A key is expanding access to treatment and timely follow-through in providing access to services. VCU researchers in a report published in July in the Journal of Substance Abuse Treatment noted the importance of follow-through contact and work with people treated in emergency rooms for overdoses.
Wills says that as of early August, VCU began to supply discharged patients at risk for overdoses with Naloxone, a medication that can reverse an overdose. He’d also like to see emergency rooms do a better job at discharge and having room and resources to get patients into follow-up treatment immediately instead of being placed on a waiting list.
Health Brigade’s King says that getting Narcan to the people in need works; that people who are with people who overdose can revive friends without being criminally involved. “That puts a lot of power in people’s hands,” he says.
King says there are no easy answers, but many efforts have failed or made matters worse, including criminalizing drug usage, incarcerating people for use and stigmatizing people who are coping with addiction. “It would take a big overhaul of what we do,” he says.
The needle exchange program was started after state laws were eased in 2018. The Health Brigade program is the busiest of its kind in the commonwealth, according to King. It’s grown, mostly through word of mouth. In addition to safer use and safer sex information and materials, the team also provides cold water, clothing and food.
Singleton, who is in recovery, says she knows the program is effective and that it works.
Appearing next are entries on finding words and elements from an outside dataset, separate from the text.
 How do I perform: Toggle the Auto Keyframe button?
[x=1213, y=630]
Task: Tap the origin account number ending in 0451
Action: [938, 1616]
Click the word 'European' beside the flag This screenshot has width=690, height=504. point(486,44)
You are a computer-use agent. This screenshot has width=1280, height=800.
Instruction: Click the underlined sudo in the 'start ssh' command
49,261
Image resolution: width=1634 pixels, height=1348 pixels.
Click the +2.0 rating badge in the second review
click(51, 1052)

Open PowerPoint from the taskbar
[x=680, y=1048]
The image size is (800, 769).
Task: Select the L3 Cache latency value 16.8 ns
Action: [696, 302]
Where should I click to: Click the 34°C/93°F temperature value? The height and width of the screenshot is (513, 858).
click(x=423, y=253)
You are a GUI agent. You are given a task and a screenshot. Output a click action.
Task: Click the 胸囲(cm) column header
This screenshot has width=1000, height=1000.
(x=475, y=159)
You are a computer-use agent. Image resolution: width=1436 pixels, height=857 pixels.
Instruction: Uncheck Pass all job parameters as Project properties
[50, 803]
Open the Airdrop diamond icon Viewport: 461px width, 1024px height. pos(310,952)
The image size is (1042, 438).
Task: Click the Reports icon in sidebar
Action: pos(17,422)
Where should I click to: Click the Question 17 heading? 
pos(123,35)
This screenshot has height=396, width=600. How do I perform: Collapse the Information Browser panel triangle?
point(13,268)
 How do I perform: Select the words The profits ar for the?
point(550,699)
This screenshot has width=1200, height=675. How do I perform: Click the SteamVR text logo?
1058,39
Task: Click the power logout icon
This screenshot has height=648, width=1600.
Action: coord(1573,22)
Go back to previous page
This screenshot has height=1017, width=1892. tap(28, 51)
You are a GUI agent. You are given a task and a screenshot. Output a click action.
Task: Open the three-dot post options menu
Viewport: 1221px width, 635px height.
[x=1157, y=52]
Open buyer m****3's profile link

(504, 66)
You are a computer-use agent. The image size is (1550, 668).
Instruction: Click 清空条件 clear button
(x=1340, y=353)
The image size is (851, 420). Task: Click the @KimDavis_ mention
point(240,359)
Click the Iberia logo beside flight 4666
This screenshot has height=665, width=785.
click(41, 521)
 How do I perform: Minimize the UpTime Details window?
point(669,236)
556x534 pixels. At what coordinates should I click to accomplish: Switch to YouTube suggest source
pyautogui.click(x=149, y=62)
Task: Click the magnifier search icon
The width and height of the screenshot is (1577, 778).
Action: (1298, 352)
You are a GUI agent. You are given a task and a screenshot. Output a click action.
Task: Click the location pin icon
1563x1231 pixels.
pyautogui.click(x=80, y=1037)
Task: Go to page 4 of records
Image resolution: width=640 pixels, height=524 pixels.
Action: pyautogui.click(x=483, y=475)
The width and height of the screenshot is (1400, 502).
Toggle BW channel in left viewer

She says that what they do helping people deal with substance abuse is just as crucial as providing supplies and aid to people with diabetes. “It’s just as necessary,” she says. “We really do believe in what we do.”
Any decline is good news for the people working to curb the overdose epidemic, but it’s difficult to predict trends. The number of drug overdose deaths declined from 2017 to 2018, only to soar again in the ensuing years.
Treatment and enhanced access to treatment programs and other forms of assistance help, but there are other factors involved, too. Thompson says he hopes it’s part of the reason for change, but history says otherwise.
It will take years to get a clear picture of all the factors involved in the resolution of the current epidemic. Thompson notes how various groups claimed victory in stemming the cocaine and crack wave of the 1980s and ’90s, such as crackdowns cited by police and politicians at the time that proved to cause more problems than they solved. He contends that the cocaine wave waned more through social stigma and changes in society.
He also notes that people who profit from the drug trade adapt over time: “They learn to sense when the drug is becoming too negative, too deadly, and they change drugs — they change products.”